[Saved data entries]
================
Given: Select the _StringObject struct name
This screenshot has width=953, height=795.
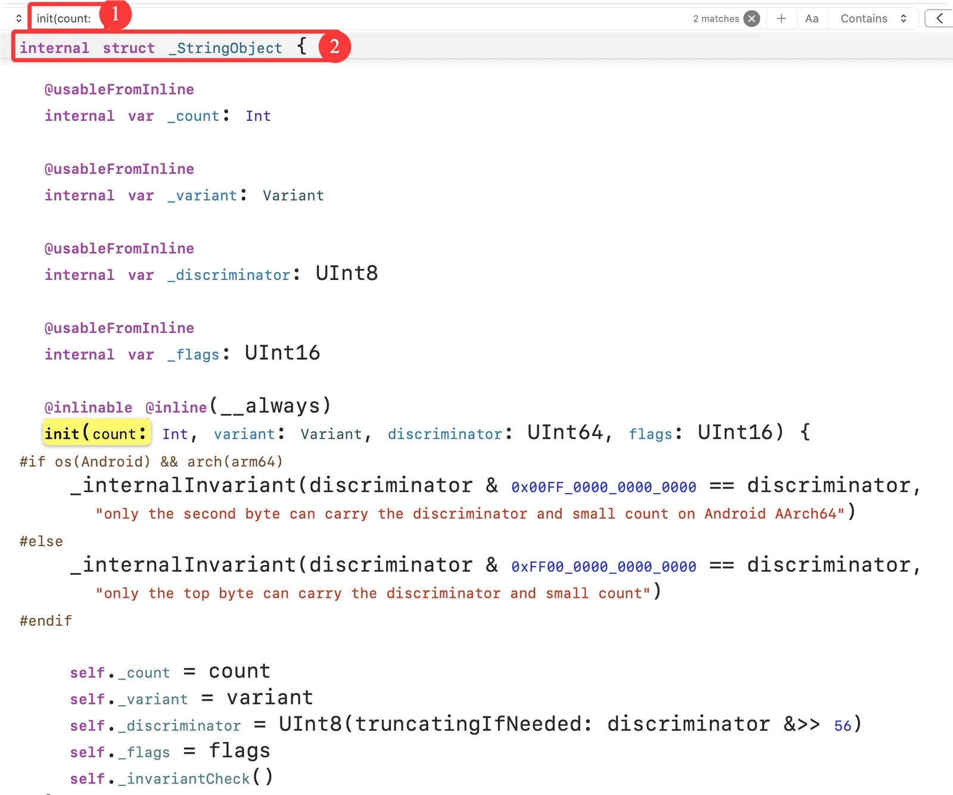Looking at the screenshot, I should pos(225,48).
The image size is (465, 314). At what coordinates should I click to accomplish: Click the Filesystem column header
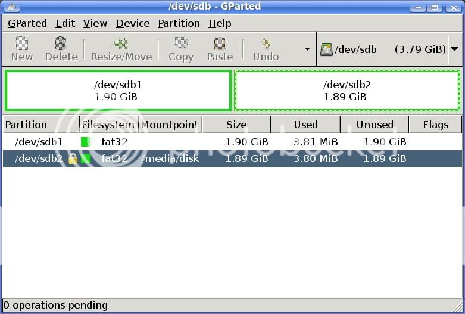click(x=108, y=125)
================
Prompt — Copy the data above line for line, skipping every picture.

Written response —
Given: Select the _StringObject struct name
This screenshot has width=953, height=795.
Looking at the screenshot, I should pos(225,48).
The image size is (465, 314). At what coordinates should I click to accomplish: Click the Filesystem column header
click(x=108, y=125)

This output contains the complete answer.